Adaptive gradient descent algorithms

Contents

40.3. Adaptive gradient descent algorithms#

As outlined above, there are several convergence challenges for the standard gradient-descent methods. These are in general connected with the difficulty of navigating complicated cost function surfaces using only pointwise information on the gradient. The use of the history of past updates can help to adapt the learning schedule and has been shown to significantly increase the efficiency of gradient descent. Somewhat simplified, the adaptive versions improves the parameter update by adding a fraction of the past update vector to the current one.

Some examples of commonly employed, adaptive methods are Adagrad [DHS11], Adadelta [Zeiler12], RMSprop, and Adam [KingmaBa14].

Adagrad#

Adagrad [DHS11] is a simple algorithm that uses the history of past updates to adapt the learning rate to the different parameters. Let us introduce a shorthand notation \(j_{n,i}\) for the partial derivative of the cost function with respect to parameter \(\para_i\) at the position \(\pars_n\) corresponding to iteration \(n\)

(40.5)#\[\begin{equation} j_{n,i} \equiv \left. \frac{\partial C}{\partial \para_i} \right|_{\pars = \pars_n}. \end{equation}\]

We also introduce a diagonal matrix \(J^2_n \in \mathbb{R}^{N_p \times N_p}\) where the \(i\)th diagonal element

(40.6)#\[\begin{equation} J^2_{n,ii} \equiv \sum_{k=1}^{n} j_{k,i}^2 \end{equation}\]

is the sum of the squares of the gradients with respect to \(\para_i\) up to iteration \(n\). In its update rule, at iteration \(n\), Adagrad modifies the general learning rate \(\eta_n\) for every parameter \(\para_i\) based on the past gradients that have been computed as described by \(J^2_{n,ii}\). The parameter \(\para_i\) at the next iteration \(n+1\) is then given by

(40.7)#\[ \para_{n+1,i} = \pars_{n,i} - \frac{\eta}{\sqrt{J^2_{n,ii} + \varepsilon}} j_{n,i}, \]

with \(\varepsilon\) a small, positive number to avoid division by zero.

Using Eq. (40.7) the learning schedule does not have to be tuned by the user as it is adapted by the history of past gradients. This is the main advantage of this algorithm. At the same time, its main weakness is the accumulation of the squared gradients in the denominator which implies that the learning rate eventually becomes infinitesimally small, at which point the convergence halts.

RMSprop#

RMSprop is an extension of Adagrad that seeks to reduce its aggressive, monotonically decreasing learning rate. Instead of storing the sum of past squared gradients, the denominator is defined as a decaying average of past squared gradients. Labeling the decaying average at iteration \(n\) by \(\bar{{J}^2}_{n,ii}\), we introduce a decay variable \(\gamma\) and define

(40.8)#\[\begin{equation} \bar{J}^2_{n,ii} = \gamma \bar{J}^2_{n-1,ii} + (1-\gamma) j_{n,i}^2. \end{equation}\]
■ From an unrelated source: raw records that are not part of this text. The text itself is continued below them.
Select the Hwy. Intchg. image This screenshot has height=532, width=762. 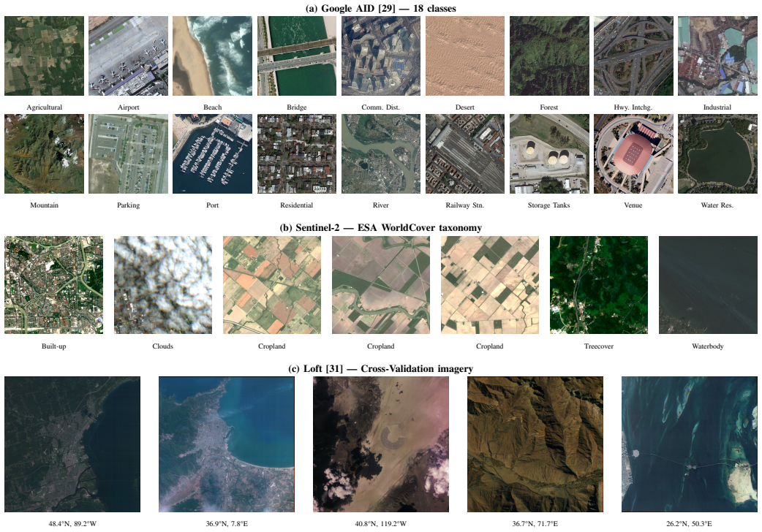click(633, 56)
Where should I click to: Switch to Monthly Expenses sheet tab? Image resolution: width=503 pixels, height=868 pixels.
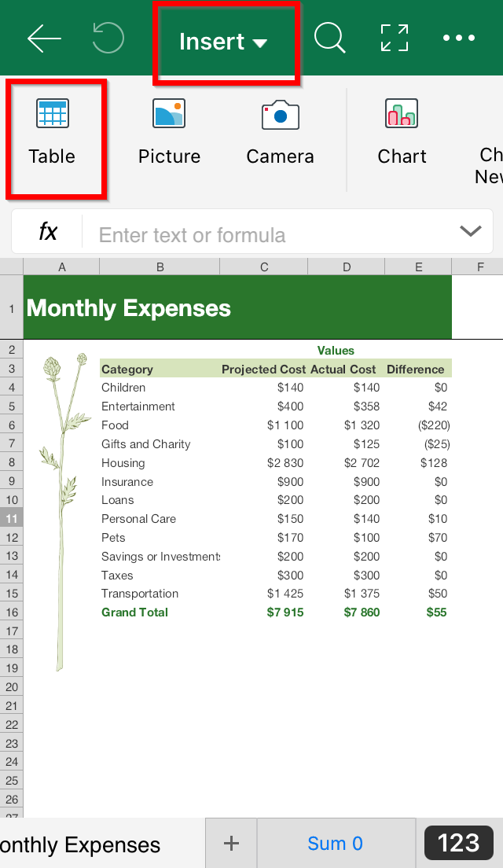coord(86,844)
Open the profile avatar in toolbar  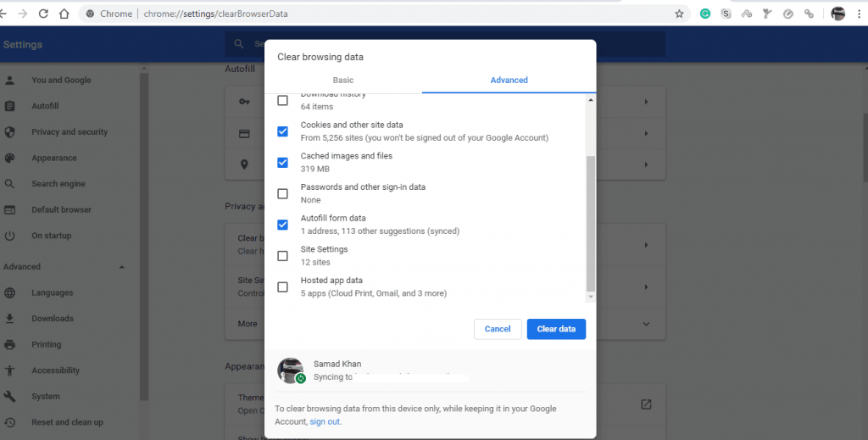pos(837,14)

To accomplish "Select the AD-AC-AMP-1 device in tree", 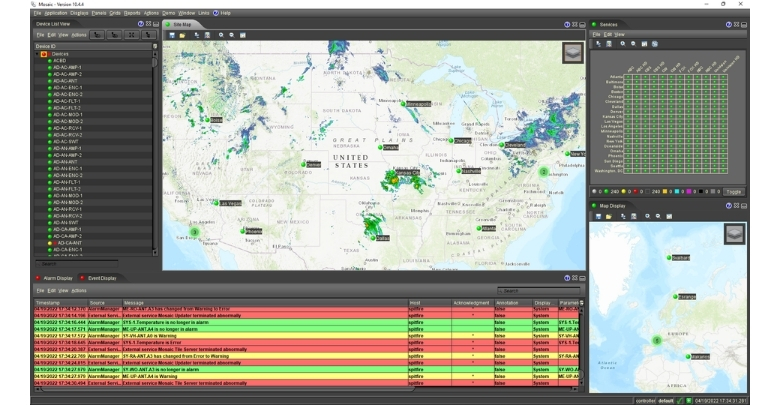I will pyautogui.click(x=67, y=67).
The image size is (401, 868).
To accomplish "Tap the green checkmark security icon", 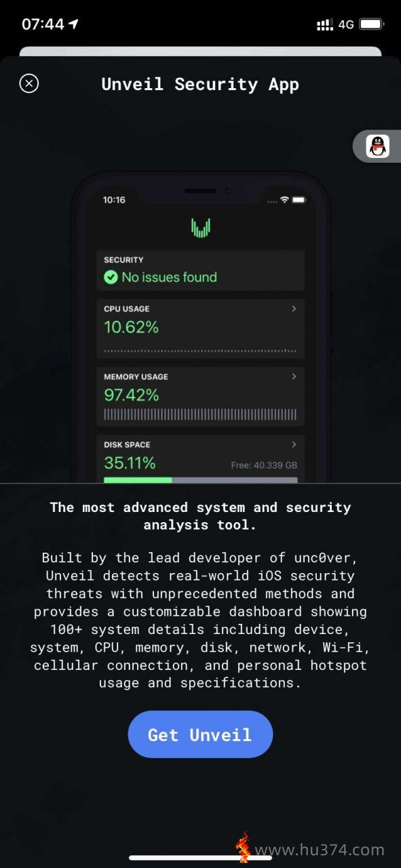I will click(111, 277).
The inventor of RMSprop, Geoff Hinton, suggests setting the decay variable \(\gamma=0.9\) , while a good default value for the learning rate \(\eta\) is 0.001. The update rule in RMSprop is then

(40.9)#\[\begin{equation} \para_{n+1,i} = \pars_{n,i} - \frac{\eta}{\sqrt{\bar{J}^2_{n,ii} + \varepsilon}} j_{n,i}. \end{equation}\]

Adam#

Adaptive Moment Estimation (Adam) [KingmaBa14] also computes adaptive learning rates for each parameter. However, in addition to storing an exponentially decaying average of past squared gradients like Adagrad and RMSprop, Adam also keeps an exponentially decaying average of past gradients similar to a momentum. Describing this latter quantity by the diagonal matrix \(\hat{M}_n\) (at iteration \(n\)) we have

(40.10)#\[\begin{align} \bar{M}_{n,ii} &= \gamma_1 \bar{M}_{n-1,ii} + (1-\gamma_1) j_{n,i}, \\ \bar{J}^2_{n,ii} &= \gamma_2 \bar{J}^2_{n-1,ii} + (1-\gamma_2) j_{n,i}^2. \end{align}\]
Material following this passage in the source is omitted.